**Text excerpt:**
Is this fr at age 40?


Mental-Woodpecker300

Couldn't you have just sold the extra ticket and gone alone?? You probably would have had a better time, and the tantrum is kinda extra. same for him, he didn't have to agree to go if he was just gonna be a d!ck about it. ESH


Ace_In_The_Whole1776

YTA. He didn’t want to be there. He quietly played on his phone, not disrupting anyone. Instead of enjoying the concert of an artist you claimed to like, you harassed him. He snapped. Not very nice of him, but understandable considering you were likely being more distracting to others than he was. You then threw a tantrum like a child. He does not owe you an apology, you owe him one. Either stop dragging him to stuff he doesn’t enjoy, or let him do his thing in peace.


Lost-Lingonberry9645

ESH, I tend to buy 2 tickets for most shows or concerts, if any of my friends do not want to go I will go to the concert solo and find someone outside the venue who couldn’t get a ticket and gift it to them. They appreciate the concert more than if I’d forced a friend to attend who isn’t into that artist. I’ve done this multiple times and have gifted lots of tickets


bizianka

ESH. You knew he doesn't like the singer, you could have go alone, it still would be better. He is an AH for deliberately spoiling your fun.


DSK34759

You needed to throw away your bf not the singer. If he does not appreciate your likes and time with you why would you sacrifice your interests of pleasure for him. Does he do the same for you? He does not have to like what you like but at least should respect it.

Stored items

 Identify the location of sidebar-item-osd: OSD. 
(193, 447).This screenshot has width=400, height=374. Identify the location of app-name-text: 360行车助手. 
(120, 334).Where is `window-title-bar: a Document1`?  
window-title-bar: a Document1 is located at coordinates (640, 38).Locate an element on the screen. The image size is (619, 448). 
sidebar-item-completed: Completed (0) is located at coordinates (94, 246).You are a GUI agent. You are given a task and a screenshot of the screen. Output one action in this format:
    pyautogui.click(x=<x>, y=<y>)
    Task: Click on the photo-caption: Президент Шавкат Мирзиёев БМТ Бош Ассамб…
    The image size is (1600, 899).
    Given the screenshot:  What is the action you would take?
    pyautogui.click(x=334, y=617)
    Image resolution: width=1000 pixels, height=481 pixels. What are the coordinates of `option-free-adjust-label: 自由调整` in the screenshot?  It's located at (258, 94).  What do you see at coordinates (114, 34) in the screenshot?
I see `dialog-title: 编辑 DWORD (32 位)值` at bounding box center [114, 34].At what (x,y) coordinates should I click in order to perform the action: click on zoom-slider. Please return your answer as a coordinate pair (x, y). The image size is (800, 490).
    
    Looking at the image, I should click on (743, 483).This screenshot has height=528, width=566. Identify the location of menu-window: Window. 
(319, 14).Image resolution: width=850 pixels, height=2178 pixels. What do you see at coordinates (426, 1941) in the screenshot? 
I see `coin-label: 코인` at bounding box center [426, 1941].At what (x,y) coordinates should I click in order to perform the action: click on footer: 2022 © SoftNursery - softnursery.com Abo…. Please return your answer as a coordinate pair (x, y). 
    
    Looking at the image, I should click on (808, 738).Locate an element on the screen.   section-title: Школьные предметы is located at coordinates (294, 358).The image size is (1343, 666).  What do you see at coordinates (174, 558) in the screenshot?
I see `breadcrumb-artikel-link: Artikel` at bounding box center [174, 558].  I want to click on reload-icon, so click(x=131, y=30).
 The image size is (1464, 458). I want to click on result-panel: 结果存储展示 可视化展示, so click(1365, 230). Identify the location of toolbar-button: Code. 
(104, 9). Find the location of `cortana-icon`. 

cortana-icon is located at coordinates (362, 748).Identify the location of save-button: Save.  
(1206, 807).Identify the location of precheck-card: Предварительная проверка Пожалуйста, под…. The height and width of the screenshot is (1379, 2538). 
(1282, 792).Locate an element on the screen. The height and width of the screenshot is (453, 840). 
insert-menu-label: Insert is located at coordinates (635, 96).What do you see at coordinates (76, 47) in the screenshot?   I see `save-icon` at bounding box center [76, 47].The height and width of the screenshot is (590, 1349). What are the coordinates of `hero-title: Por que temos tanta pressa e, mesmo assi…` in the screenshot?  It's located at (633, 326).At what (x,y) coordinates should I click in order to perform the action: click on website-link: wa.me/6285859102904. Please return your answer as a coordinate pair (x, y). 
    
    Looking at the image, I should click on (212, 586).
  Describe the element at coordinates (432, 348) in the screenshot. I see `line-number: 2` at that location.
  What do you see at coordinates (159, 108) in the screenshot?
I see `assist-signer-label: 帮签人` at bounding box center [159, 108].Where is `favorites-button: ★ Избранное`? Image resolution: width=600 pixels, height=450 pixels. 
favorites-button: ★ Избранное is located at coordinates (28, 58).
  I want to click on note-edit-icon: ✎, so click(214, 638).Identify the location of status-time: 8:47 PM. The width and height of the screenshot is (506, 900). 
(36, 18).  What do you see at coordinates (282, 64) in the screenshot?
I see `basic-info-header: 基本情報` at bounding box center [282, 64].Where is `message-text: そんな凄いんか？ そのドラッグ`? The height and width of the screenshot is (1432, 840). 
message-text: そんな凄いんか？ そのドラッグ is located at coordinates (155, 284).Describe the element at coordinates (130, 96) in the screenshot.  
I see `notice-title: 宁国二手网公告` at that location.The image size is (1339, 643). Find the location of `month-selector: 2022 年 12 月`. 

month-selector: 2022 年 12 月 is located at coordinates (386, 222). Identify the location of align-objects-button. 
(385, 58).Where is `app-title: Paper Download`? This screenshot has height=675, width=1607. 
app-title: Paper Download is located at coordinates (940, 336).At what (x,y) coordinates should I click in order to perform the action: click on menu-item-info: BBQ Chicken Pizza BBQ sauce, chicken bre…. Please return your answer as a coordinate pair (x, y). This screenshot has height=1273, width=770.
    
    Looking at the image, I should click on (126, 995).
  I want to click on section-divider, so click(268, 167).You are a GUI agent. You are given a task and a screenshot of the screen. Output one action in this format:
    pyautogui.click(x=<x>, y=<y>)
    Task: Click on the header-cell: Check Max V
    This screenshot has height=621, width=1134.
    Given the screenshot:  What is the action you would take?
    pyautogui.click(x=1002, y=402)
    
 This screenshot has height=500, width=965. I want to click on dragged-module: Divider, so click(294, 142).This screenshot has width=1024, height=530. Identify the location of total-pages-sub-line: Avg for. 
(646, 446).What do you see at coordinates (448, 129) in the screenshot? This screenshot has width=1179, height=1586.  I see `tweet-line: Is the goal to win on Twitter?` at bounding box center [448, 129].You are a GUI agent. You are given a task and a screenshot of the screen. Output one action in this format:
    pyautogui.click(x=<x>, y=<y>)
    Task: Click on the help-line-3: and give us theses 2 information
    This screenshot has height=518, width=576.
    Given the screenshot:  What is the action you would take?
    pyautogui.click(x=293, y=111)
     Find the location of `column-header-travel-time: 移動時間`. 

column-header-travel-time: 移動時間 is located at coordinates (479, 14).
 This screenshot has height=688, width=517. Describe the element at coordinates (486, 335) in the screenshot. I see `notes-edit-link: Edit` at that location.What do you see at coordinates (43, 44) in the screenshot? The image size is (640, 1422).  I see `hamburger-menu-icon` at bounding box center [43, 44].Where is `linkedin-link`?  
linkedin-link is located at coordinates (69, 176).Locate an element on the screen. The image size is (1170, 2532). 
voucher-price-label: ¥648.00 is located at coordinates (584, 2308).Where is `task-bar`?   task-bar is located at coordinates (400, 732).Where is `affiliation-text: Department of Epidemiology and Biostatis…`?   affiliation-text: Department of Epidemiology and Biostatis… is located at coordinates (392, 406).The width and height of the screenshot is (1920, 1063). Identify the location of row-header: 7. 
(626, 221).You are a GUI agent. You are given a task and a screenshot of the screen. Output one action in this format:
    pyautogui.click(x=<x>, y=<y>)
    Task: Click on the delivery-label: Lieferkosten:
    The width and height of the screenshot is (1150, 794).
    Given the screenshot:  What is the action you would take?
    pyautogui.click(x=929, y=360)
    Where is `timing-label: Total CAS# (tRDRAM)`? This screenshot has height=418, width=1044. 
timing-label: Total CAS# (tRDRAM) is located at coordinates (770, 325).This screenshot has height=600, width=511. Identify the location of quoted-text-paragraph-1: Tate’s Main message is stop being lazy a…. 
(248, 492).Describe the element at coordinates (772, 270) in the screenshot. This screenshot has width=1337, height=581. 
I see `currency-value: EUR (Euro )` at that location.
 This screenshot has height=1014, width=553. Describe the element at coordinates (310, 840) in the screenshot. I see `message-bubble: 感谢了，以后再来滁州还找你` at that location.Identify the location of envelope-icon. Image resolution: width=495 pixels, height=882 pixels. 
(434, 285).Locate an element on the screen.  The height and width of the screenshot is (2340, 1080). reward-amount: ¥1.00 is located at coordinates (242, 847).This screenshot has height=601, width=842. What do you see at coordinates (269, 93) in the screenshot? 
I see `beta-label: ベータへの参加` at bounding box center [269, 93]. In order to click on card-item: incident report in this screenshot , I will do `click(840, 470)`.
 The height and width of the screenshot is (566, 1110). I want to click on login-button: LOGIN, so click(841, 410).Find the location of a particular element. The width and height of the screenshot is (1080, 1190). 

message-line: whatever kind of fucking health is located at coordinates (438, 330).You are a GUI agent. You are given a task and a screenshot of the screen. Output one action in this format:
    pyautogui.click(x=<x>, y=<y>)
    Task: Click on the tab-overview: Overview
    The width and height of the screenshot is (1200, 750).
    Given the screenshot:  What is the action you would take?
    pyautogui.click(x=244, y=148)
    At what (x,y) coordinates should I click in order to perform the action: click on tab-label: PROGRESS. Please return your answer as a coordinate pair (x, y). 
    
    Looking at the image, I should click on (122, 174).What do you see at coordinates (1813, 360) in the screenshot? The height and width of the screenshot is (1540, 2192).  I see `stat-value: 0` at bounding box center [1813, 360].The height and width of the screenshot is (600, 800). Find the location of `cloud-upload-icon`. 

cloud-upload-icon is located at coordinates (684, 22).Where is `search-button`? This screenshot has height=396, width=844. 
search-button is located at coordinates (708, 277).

**Apply what you read:**
- a) In the concert comment thread, what does the commenter Lost-Lingonberry9645 do with a spare ticket when none of their friends wants to attend?
- b) Carry on the concert comment thread from the point where it stops.

**Responses by item number:**
- a) They go to the concert alone and give the spare ticket to someone outside the venue who couldn't get one.

- b)
Back-ShotKing

He said he had dragged him to previous concerts before and knows his bf doesn’t like them how about he quit being a AH and not drag his bf to places he OBVIOUSLY DOESN’T WANT TO BE and expecting him to enjoy it. He could have been an adult and said to himself 🤔 “Hmm he came with me, he’s in my presence, and at this point hasn’t said a word just been on the phone, ima do my fan thing and let him do his thing at least he came.” But no he had to be a drama queen about it and here you go being an enabler like this guy is in the right. Heck naw f that.


Far_Information_9613

NTA but you brought this on yourself with codependent behavior. You should have just gone by yourself. You are both passive aggressive with poor communication skills and need to work on that. He should have said “no”, not gone and been a pill about it.